Prayut Chan-O-Cha, chef de la junte, s'est aménagé un avantage confortable avec une nouvelle Constitution, adoptée en 2016, qui donne à l'armée le pouvoir de nommer les 250 membres du Sénat.

Il suffit donc au Phalang Pracharat, le parti des militaires, d'obtenir 126 sièges sur les 500 que compte la Chambre des représentants pour garder le contrôle du pays.

Les autres mouvements politiques, au premier rang desquels le principal parti d'opposition, le Pheu Thai, devront quant à eux gagner 376 sièges pour pouvoir former un gouvernement.

Exils chez les Shinawatra

Le Pheu Thai, parti proche des anciennes "Chemises rouges", et les autres mouvements alliés à la famille des Shinawatra, devraient encore bénéficier d'une large adhésion dans les régions rurales et pauvres peuplées du nord et du nord-est.

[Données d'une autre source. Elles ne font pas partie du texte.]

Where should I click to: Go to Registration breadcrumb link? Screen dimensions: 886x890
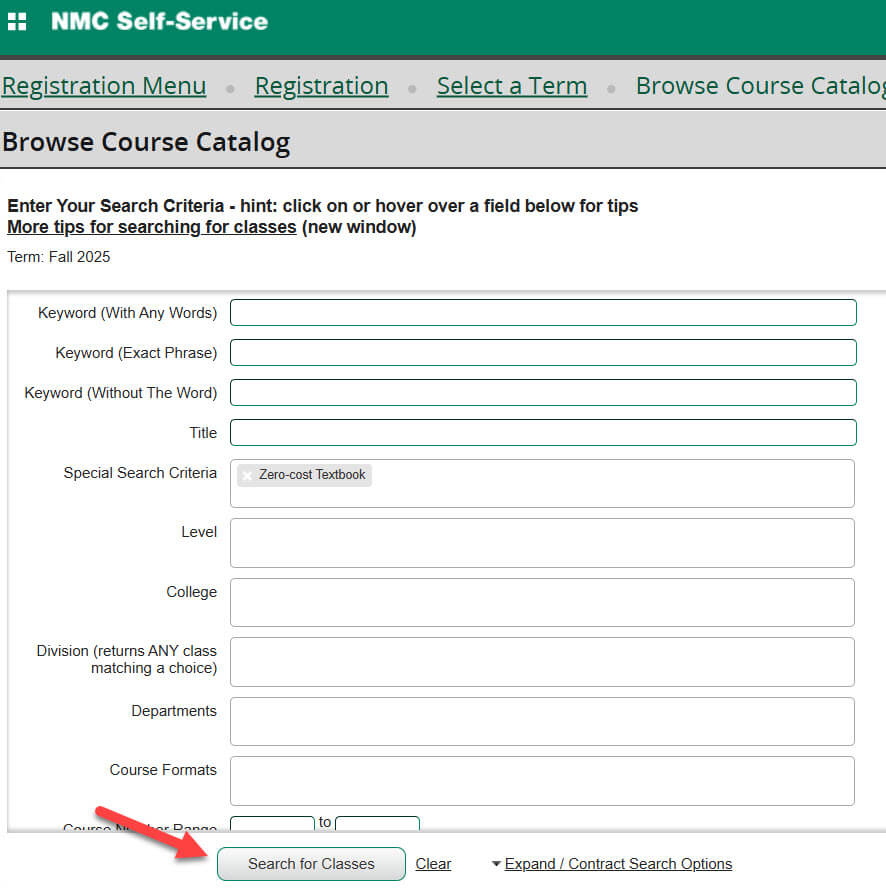coord(321,86)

Ils ont remporté toutes les élections depuis 2001, mais ils ont perdu leurs figures emblématiques : Thaksin Shinawatra a été renversé en 2006 et s'est exilé deux ans plus tard, tout comme sa sœur Yingluck évincée en 2014.

Autre coup dur pour le milliardaire, le Thai Raksat Chart, un des mouvements proches de son clan, a été dissous en février par la Cour constitutionnelle et ses dirigeants bannis de la vie politique pour dix ans.

Ils ont été jugés coupables d'actes "hostiles envers la monarchie" pour avoir proposé la sœur du roi, la princesse Ubolratana, comme candidate au poste de Premier ministre.